Biopharma is Hungry for Data Scientists

Biopharma Is Hungry For Data Scientists

November 17, 2016
By Mark Terry, BioSpace.com Breaking News Staff

Big data is big and biopharma knows it. Data science is a relatively new field, one that’s tended to be the purview of IT companies (and probably intelligence agencies), and now biopharma wants in, and is willing to poach top people from Silicon Valley.

One example, as profiled by Ron Leuty in the San Francisco Business Times, is Amy Gershkoff, who has worked for eBay and most recently Zynga, best known for making games like FarmVille and Words With Friends. Next month, she will be joining Ancestry.com as its first chief data officer. Ancestry is a company with a lot of data—80 million family trees, supporting historical records, and 2.5 million genomic samples from its AncestryDNA database.

Big data is just that—enormous amounts of data. In IT, computer processing has allowed it to be stored, handled and manipulated. And since the Human Genome Project came along in the 1990s and the advent of affordable gene sequencing platforms, enormous amounts of data is being generated.

“Decades ago, this could be processed by humans,” Gershkoff told Leuty. “Now we have algorithms to extract insights. We’re seeing a real shift to a doubling down in data science, because it’s not just about finding the insight but surfacing it for the consumer in a timely enough fashion that it’s still useful for them and easy to consume.”

Ryan McBride, writing recently for FierceBiotech, laid out opportunities for big data in biopharma. It is a list supported by MastersInDataScience.org. Let’s take a look at just a few of the uses of big data analytics in biopharma.

1. Genomics.

Each human genome is made up of three billion base pairs, which are organized into 20,000 to 25,000 genes. This totals around three gigabytes of data. That’s for a single person!

In addition, these genes are not single entities, they interact with each other and the environment. And how they are turned on and off is another complicated variable.

2. The Human Microbiome.

Part of the above-mentioned environment includes microbes, bacteria, viruses and fungi, that live inside the body or on the body. The NIH’s Human Microbiome Project has found more than 10,000 microbes in the human body, totaling more than 100 times the genes in the human body.

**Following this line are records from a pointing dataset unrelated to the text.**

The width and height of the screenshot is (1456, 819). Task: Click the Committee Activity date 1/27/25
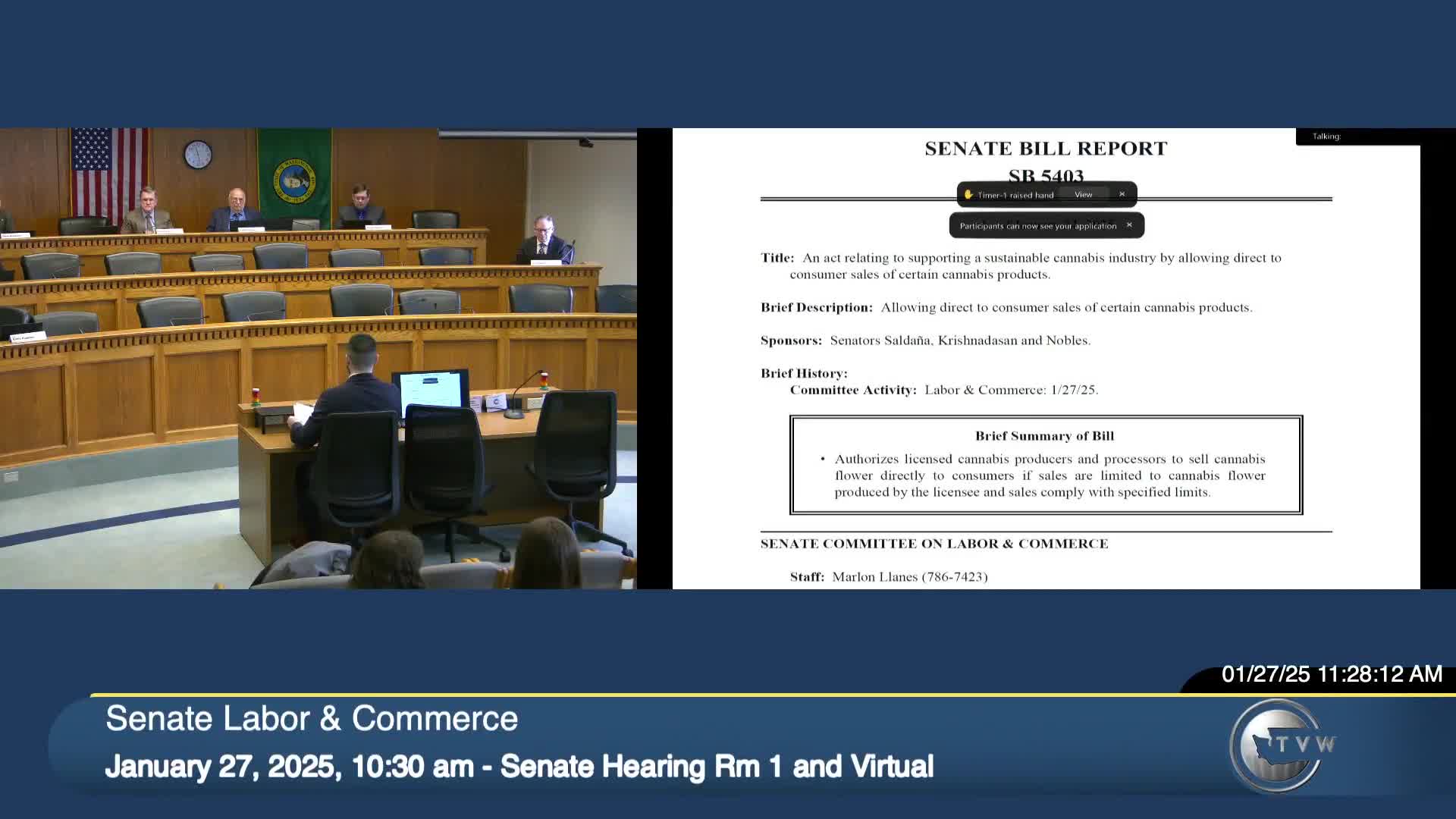click(1073, 390)
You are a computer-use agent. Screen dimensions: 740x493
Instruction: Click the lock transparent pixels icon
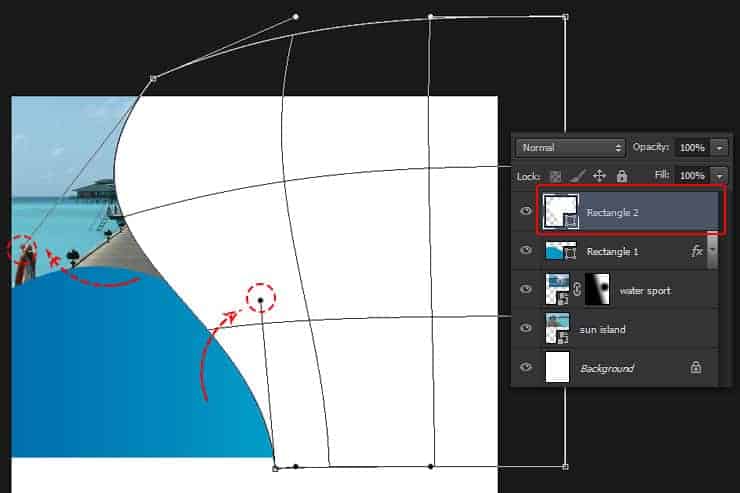click(556, 176)
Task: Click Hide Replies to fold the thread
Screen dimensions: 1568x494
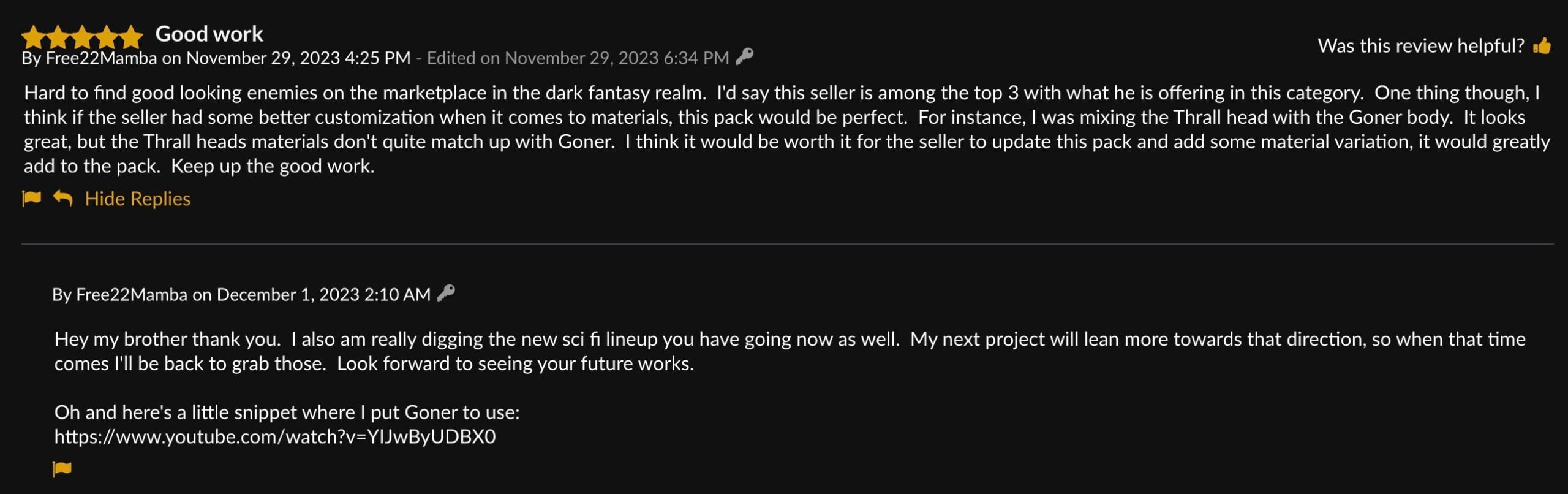Action: [x=137, y=198]
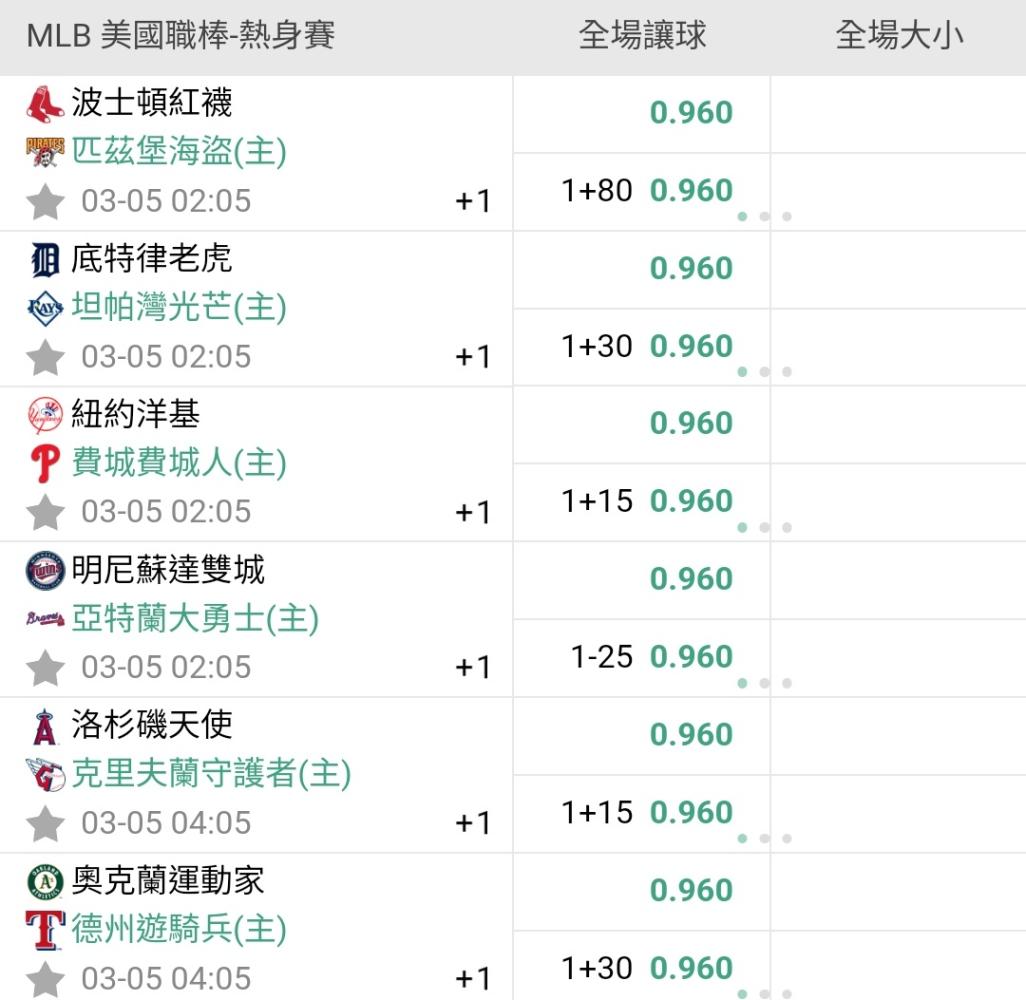This screenshot has height=1000, width=1026.
Task: Click page dots under 亞特蘭大勇士 odds
Action: [764, 684]

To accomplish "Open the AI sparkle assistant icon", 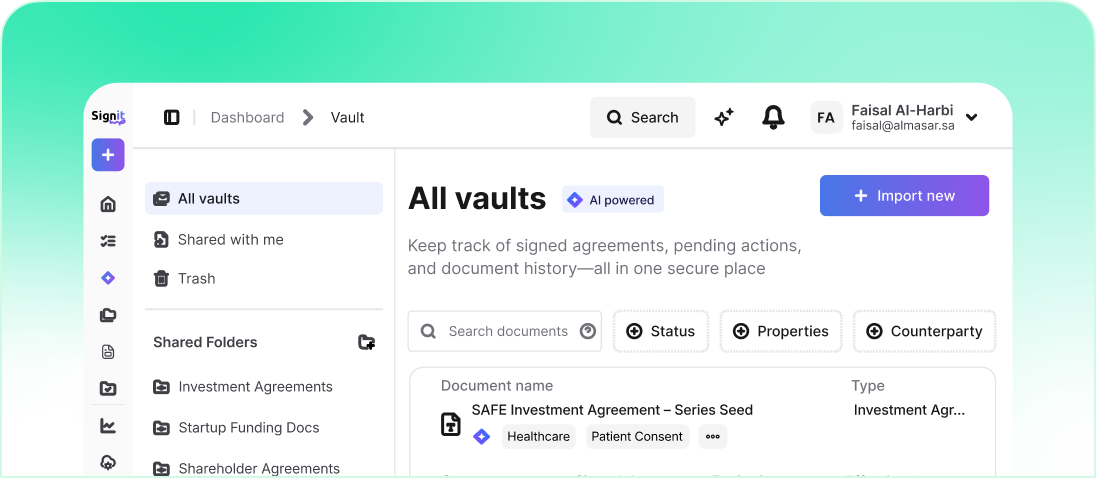I will 724,118.
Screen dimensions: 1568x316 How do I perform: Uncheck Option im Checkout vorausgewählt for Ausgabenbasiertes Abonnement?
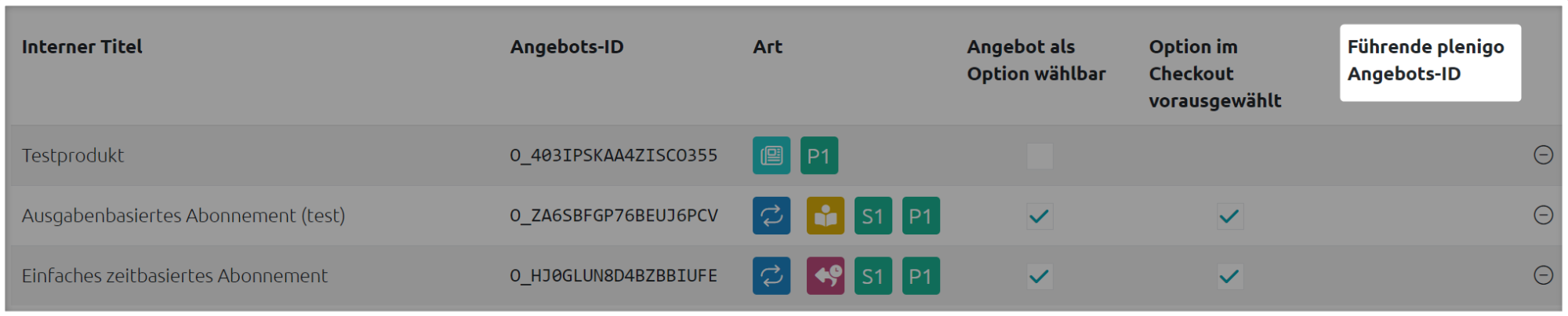pyautogui.click(x=1229, y=216)
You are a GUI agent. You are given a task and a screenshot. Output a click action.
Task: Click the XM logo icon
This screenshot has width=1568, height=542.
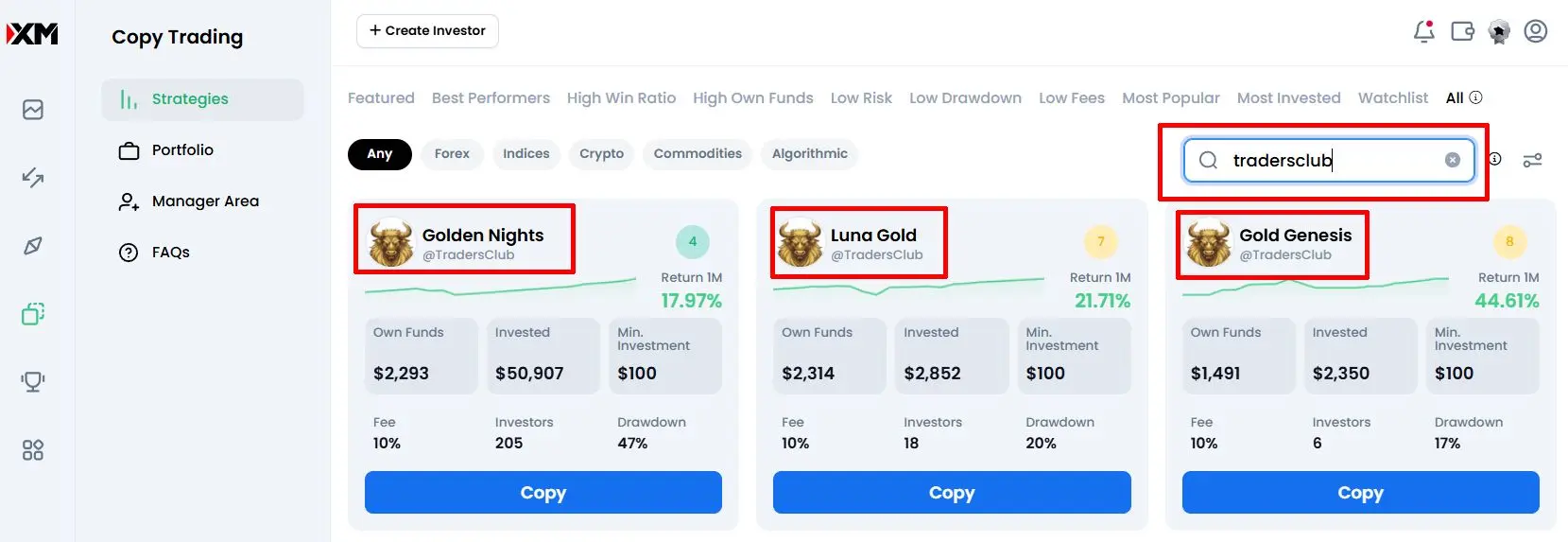pos(33,34)
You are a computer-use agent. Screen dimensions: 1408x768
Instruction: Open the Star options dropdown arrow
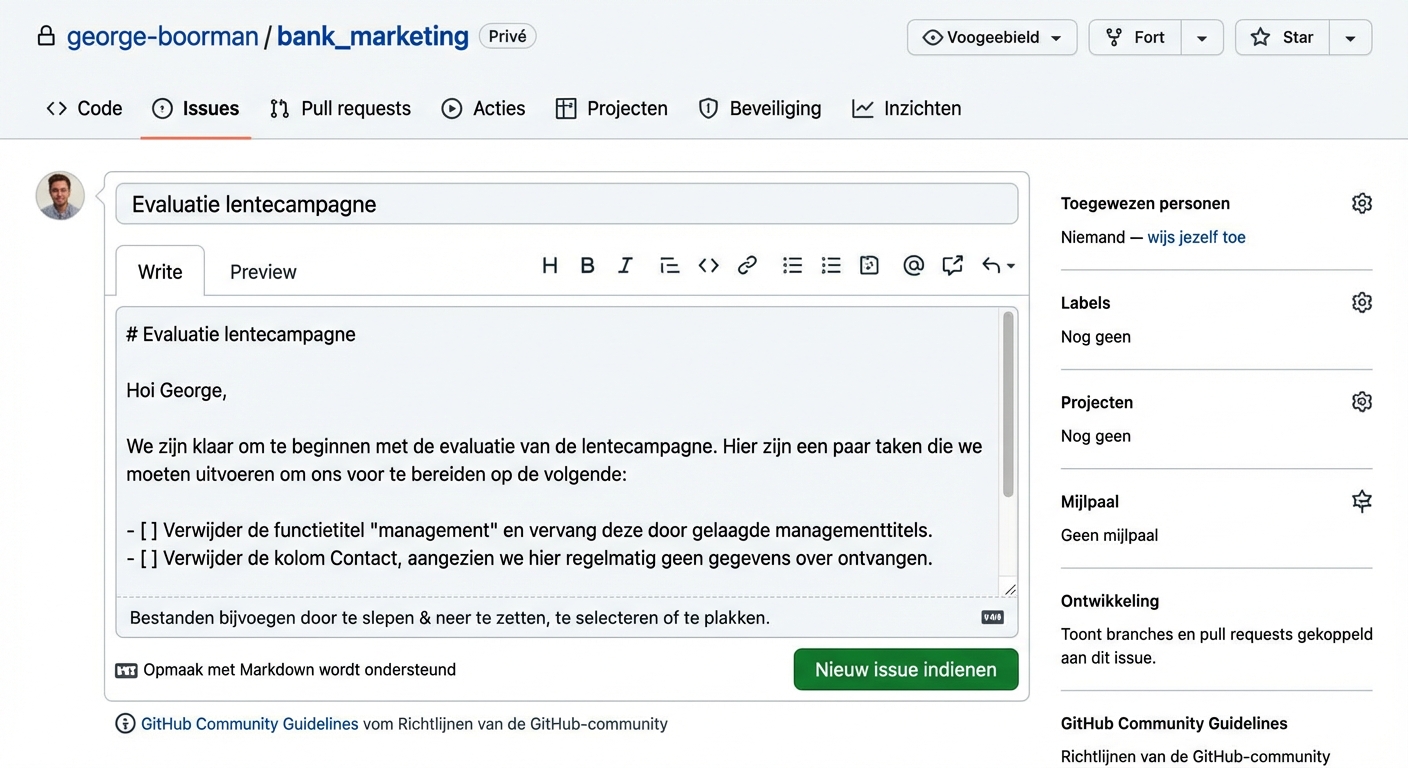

The Harvard Public School of Health used data science to identify about 350 of the most important organisms, and using DNA sequencing, analyzed 3.5 terabytes of genomic data to pinpoint genetic “name tags,” that can identify where and how those markers behave in a healthy population.

3. Crowdsourcing.

There is an online game called Foldit. In 2011, players created an accurate 3D model of the M-PMV retroviral protease enzyme on the game. Prior to that, researchers had spent 15 years unsuccessfully trying to figure out that structure.

They followed that up the next year by redesigning a protein that increased its activity by more than 18 times.

4. Synthesizing Diverse Data.

What the previous three points suggest is that in biopharma, there is a lot of data from many different sources, proteins, DNA/RNA, clinical, social, environmental. This has obvious implications for drug research, but the same synthesis has applications in the business end of things. Master’s In Data Science notes that, “Cambridge Semantics has developed semantic web technologies that help pharmaceutical companies sort and select which businesses to acquire and which drug compounds to license.”

5. Drug Recycling.

Atul Butte, a researcher at Stanford University, recently helped found NuMedii, which uses data science to sift through molecular data in order to discover new uses for old drugs. McBride wrote, “National Institutes of Health chief Francis Collins has endorsed such approaches, which offer a way to rapidly bring new (and affordable) treatments to patients using drugs with known safety profiles.”

6. Clinical Data.

The federal government has been pushing electronic health records (EHR), which has digitized millions of medical histories. Although HIPAA privacy laws can create some boundaries, several companies are working on big data applications that de-identify patient information so the data can be searched and correlated for research purposes.

In many ways, the applications are endless.

In Star Wars, Episode III: Revenge of the Sith, Obi Wan Kenobi visits an old friend, Dexter Jettster. He’s interested in identifying a poisoned dart that’s not showing up in the Jedi archives. “Dex” comments, “I should think that you Jedi would have more respect for the difference between knowledge and wisdom.”

Which is part of the issue with all the data being generated these days. How to deal with it? And how to sort out good data from bad data, particularly as it continues to grow at an astonishing rate, also known as the 3Vs: volume, velocity and variety.

And a good data scientist will find him—or herself in huge demand by the biopharma industry.